Minggu, 27 April 2014

Natural classes


Suppose you were writing a grammar of English and wished to include all the generalities that children acquire about the set of phonemes and their allophones. One way of showing what speakers of the language know about the predictable aspects of speech is to include these generalities as phonological rules in the phonological component of the grammar. These are not the rules that someone teaches you at school or that you must obey because someone insists on it; they are rules that are known unconsciously and that express the phonological regularities of the language.
 
In English phonology, such rules determine the conditions under which vowels are nasalised or voiceless stops are aspirated. They are general rules, applying not to a single sound but to classes of sounds. They also apply to all the words in the vocabulary of the language, and they even apply to nonsense words that are not in the language but could enter the language (such as sint, peeg, or sprag, which would be /sɪnt/, /pig/, and /spag/ phonemically and [si`nt], [phig], and [spag] phonetically).

There are also less general rules found in all languages and there may also be exceptions to these general rules. But what is of greater interest is that the more we examine the phonologies of the many thousands of languages of the world, the more we find similar phonological rules that apply to the same board general classes of sounds, like the one we have mentioned nasals, voiceless stpos, alveolars, labials, and so on.

For example, many languages of world include the rule that nasalises vowels before nasal consonants. One need not include a list of the individual sounds to which the rule applies or the sounds which result from its application. We can state the rule as :

Nasalise a vowel when it is followed by a nasal consonant in the sanme syllable.
This rule will apply to all vowel phonemes when they occur in a context before any segment marked [+ nasal], and will add the feature [+ nasal] to the feature matrix of the vowels.

Another rule that occurs frequently in the world’s languages changes the place of articulation of nasal consonants to the place of articulation of the following consonant. Thus, an /n/ will become an [m] before before a /p/ or /b/ and will become a velar [ŋ] before a /k/ or /g/. When two segments agree in their place of articulation they are called homorganic consonants. This homorganic nasal rules occur in Akan as well as English and many other languages.

Many languages have rules which refer to [+ voiced] and [- voiced] sounds. Note that the aspiration rule in English applies to the class of voiceless stops. As in the vowel nasality rule, we did not list the individual segments in the rule since it applies to all the voiceless stops /p, t, k/, as well as to /tʃ/.

That we find such similar rules which apply to the same classes of sounds across languages is not surprising since such rules often have phonetic explanations and these classes of sounds are defined by phonetic features. For this reason, such classes are called natural classes of speech sounds.
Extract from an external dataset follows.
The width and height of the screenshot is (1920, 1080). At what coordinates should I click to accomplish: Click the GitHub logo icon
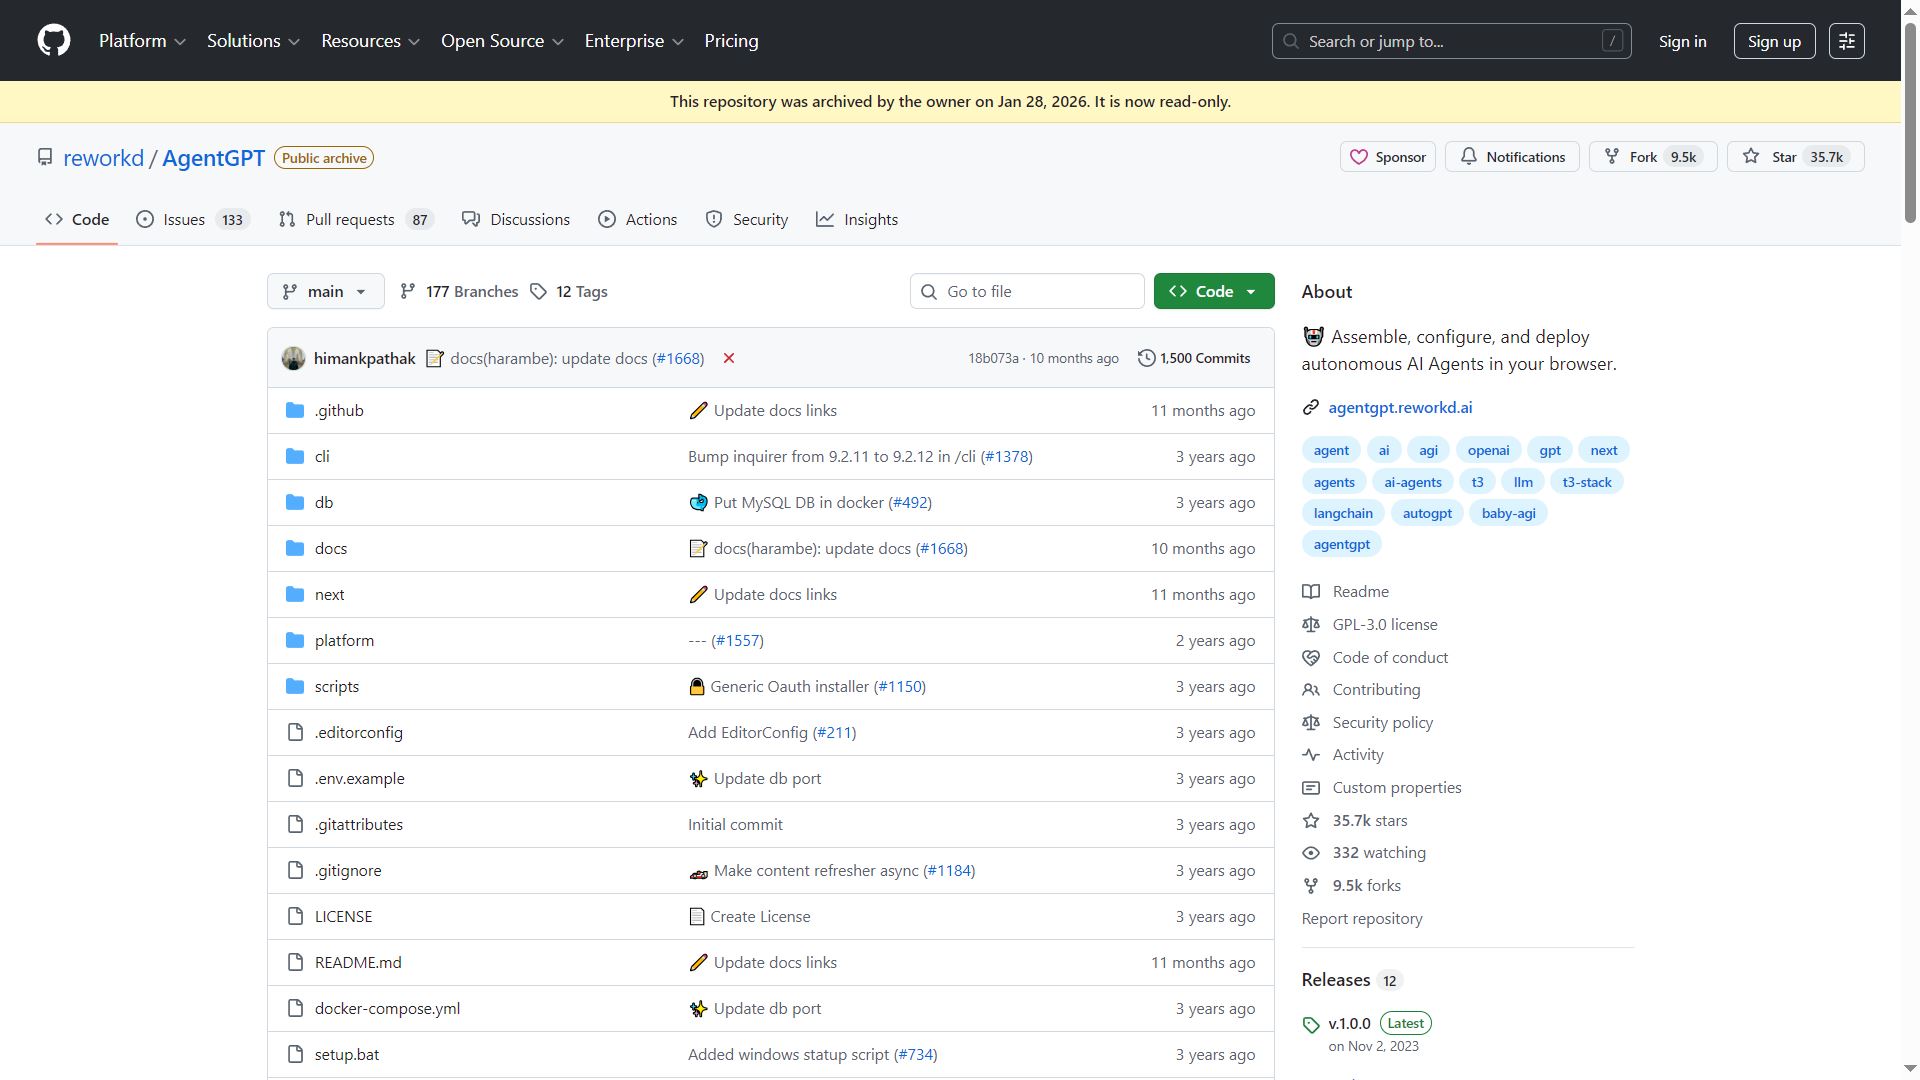coord(54,41)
A natural class is a group of sounds that share one or more distinctive features.

Children find it easier to learn a rule (or construct one) that applies to a natural class of sounds; they do not have to remember the individual sounds, simply the features that these sounds share.

This fact about phonological rules and natural classes illustrates why individual phonemis segments are better regarded as combinations or complexes of features than as indissolube whole segments. If such segments are not be revealed. It would appear that it should be just as easy for a child to learn a rule such as

1. Nasalise vowels before /p/, /i/, or /z/
As to learn a rule such as
2. Nasalise vowels before /m/, /n/, or /ŋ/

Rule (1) has no phonetic explanation whereas rule (2) does. It is easier to raise the velum to produce a nasalised vowel in anticipation of a following nasal consonant than to prevent the velum from rising before the consonant closure.

A natural classes is a set of phonemes that can be defineed by fewer features than any of its members. The classes that include the phoneme /p, t, k, b, g, m, n, ŋ, tʃ, dʒ/ can be defined specifying one feature, [ - continuant]. The phoneme /p/ requires three feature specifications, as does any of the other phonemes in this set.

A class of sounds that can be defined by fewer features than another class of sounds is clearly more general. Thus, the class of [ - continuant, - nasal] sounds in some sense more natural than the class that includes all the segments in that class. Try to do this with feature notation: you will see why such a class is far from natural.

This does not mean that no language has a rule which applies to single sound or even to a class of stops excluding /p/. One does find complex rules in languages including rules that apply to an individual member of a class, but rules pretaining to natural classes occur more frequently, and an explanation is provided for this fact by reference to phonetic properties.

A phonological segment may be a member of a number of classes; for example, /s/ is a member of the class of [+ obstruent]s, [consonants]s, [+ alveolar]s, [+ coronal]s, [- stop]s, [+ continuant]s, [+ sibiliant]s, and so on.